Apesar de estar recheado de referências cinematográficas, com foco nos filmes de espionagem, "C.I.C - Central de Inteligência Cearense" - já em cartaz  nos cinemas - traz uma mudança significativa em relação aos filmes anteriores de Edmilson Filho, como "Cine Holliúdy" e "O Shaolin do Sertão". Novamente em parceria com o diretor Halder Gomes, o ator abandona o herói involuntário para fazer um tipo caro aos trabalhos do trio ZAZ, em que o humor reside de uma percepção exagerada da realidade pelos personagens. 

É como se Edmilson deixesse de lado sua principal inspiração - o Didi de Os Trapalhões - para fazer uma espécie de Jacques Clouseau ("A Pantera Cor-de-Rosa") ou um Frank Debrin ("Corra que a Polícia Vem Aí", do  ZAZ). A diferença é que esses policiais têm a certeza que estão fazendo a coisa certa, gerando uma série de equívocos que, no final das contas, acabam chegando ao resultado desejado. Nos primeiros longas, ele fazia o homem ingênuo e sonhador,  à espera de um lugar ao sol. Já o agente de "C.I.C" se acha o próprio sol.

Essa mudança de perspectiva afeta o desenvolvimento do protagonista e da narrativa, que sai do cenário interiorano e parte para o urbano. O personagem já está consolidado, por assim dizer, não precisando fazer a trajetória da provação. Embora mostre alguns flashbacks sobre a sua origem humilde, como servente numa universidade, o agente Karkará é presunçoso, com a certeza de que é o melhor agente, lutador e amante do mundo, "quiçá do Ceará", frase muito repetida no filme.

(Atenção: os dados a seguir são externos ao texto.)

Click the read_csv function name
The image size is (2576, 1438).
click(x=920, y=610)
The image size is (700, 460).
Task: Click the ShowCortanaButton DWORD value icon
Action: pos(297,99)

O roteiro tropeça nesta composição, que exige outra pegada de comicidade, com a cena exacerbando todas as limitações do agente (porém só notadas pelo espectador, provocando uma estranheza risível). O texto aposta nos diálogos, como se pegasse os principais momentos de James Bond e traduzisse para o "cearencês". Há algumas boas sequências, especialmente quando ele mistura línguas em seu disfarce, e outras nem tanto, como o computador mal-educado da agência.

O espião 007 é lembrado principalmente pelo frase de apresentação ("Bond, James Bond", adaptado para "Lei, Vanderlei") e pelo lado sedutor, com uma citação à sequência em que Ursula Andress sai do mar, toda sensual, em "O Satânico Dr. No" (1962). Há outras referências explícitas tiradas das séries "O Homem de Seis Milhões de Doláres", a partir do braço ciborgue de Karkará, e "Agente 86", perceptível na dupla (o chefe e a assistente) que trabalha com o agente.

Os personagens coadjuvantes são interessantes, como o chefe fumante inveterado, a espiã argentina que forma dupla divertida com o cearense e os vilões, que são pura sátira bondiana. Aliás, o projeto megalomaníaco da cabeça do grupo Rola (sim, é mais piada do filme) ambiciona acabar com o turismo brasileiro, transformando a água das praias em cocô. Embora o ritmo seja irregular, Halder Gomes mostra, como em filmes anteriores, ter domínio bom domínio técnico. 

O maior achado de "C.I.C" é tirar Rio e São Paulo como centros de interesse, fazendo do Ceará não só um cenário das investigações,  como também usar elementos culturais locais para desenvolvimento da história. Desta maneira, uma das sequências de ação se dá no estádio Castelão, num jogo do Fortaleza pela Libertadores. Se quisesse brincar mais com esse aspecto, poderia ter escalado atores cearenses para participações especiais, além de explorar outros pontos turísticos.